Item coordinate data
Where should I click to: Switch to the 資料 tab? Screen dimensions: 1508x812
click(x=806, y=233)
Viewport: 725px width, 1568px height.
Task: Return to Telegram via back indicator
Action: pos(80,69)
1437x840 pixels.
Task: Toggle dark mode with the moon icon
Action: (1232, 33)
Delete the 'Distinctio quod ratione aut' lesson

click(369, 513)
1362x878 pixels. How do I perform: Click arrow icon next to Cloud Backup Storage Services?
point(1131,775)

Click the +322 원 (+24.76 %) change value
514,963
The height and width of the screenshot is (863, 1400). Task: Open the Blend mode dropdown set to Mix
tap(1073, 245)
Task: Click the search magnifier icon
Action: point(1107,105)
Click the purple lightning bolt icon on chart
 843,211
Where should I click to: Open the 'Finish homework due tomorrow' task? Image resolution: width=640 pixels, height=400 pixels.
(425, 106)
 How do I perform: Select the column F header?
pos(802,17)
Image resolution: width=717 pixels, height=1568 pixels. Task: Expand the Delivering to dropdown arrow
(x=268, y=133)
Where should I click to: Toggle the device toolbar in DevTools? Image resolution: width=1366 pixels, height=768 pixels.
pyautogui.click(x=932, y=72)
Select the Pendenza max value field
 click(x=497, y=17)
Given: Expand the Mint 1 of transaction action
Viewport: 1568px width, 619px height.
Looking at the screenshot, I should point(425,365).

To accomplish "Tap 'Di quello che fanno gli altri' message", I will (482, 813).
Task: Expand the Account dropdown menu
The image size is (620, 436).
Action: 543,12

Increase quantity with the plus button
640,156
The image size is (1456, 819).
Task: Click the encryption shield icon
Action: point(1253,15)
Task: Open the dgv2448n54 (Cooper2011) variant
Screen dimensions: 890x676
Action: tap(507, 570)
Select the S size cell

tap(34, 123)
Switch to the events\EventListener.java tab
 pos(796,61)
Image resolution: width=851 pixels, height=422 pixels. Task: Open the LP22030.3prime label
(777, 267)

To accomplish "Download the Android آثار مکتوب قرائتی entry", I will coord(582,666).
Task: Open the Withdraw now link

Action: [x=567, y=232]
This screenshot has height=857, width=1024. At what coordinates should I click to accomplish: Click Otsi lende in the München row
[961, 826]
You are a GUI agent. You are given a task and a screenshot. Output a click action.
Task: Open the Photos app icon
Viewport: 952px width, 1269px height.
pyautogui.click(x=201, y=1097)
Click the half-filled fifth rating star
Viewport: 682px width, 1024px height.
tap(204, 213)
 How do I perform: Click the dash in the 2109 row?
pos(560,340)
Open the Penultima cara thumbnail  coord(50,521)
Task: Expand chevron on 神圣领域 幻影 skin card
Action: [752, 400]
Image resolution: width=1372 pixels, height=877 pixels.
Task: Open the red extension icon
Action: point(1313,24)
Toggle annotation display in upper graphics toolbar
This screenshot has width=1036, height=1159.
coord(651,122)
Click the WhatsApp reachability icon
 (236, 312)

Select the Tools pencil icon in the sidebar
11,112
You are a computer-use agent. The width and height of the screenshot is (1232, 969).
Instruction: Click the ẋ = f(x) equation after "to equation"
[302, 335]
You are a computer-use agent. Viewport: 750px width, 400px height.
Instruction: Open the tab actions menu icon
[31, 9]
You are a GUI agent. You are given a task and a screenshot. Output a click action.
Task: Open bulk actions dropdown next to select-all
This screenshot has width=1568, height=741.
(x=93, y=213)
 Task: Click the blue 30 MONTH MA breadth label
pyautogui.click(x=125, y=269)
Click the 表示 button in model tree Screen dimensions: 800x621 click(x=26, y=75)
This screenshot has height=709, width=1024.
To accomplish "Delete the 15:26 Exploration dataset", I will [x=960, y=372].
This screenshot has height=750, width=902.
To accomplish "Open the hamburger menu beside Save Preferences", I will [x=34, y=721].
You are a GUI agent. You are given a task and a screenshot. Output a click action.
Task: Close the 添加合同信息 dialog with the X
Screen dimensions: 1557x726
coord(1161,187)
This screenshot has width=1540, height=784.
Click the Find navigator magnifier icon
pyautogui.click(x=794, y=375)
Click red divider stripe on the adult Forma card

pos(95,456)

Task to carry out: Pull out each line in the entries above that contains the word "Delete", and list those lines.

Answer to the task:
Delete the 'Distinctio quod ratione aut' lesson
To accomplish "Delete the 15:26 Exploration dataset", I will [x=960, y=372].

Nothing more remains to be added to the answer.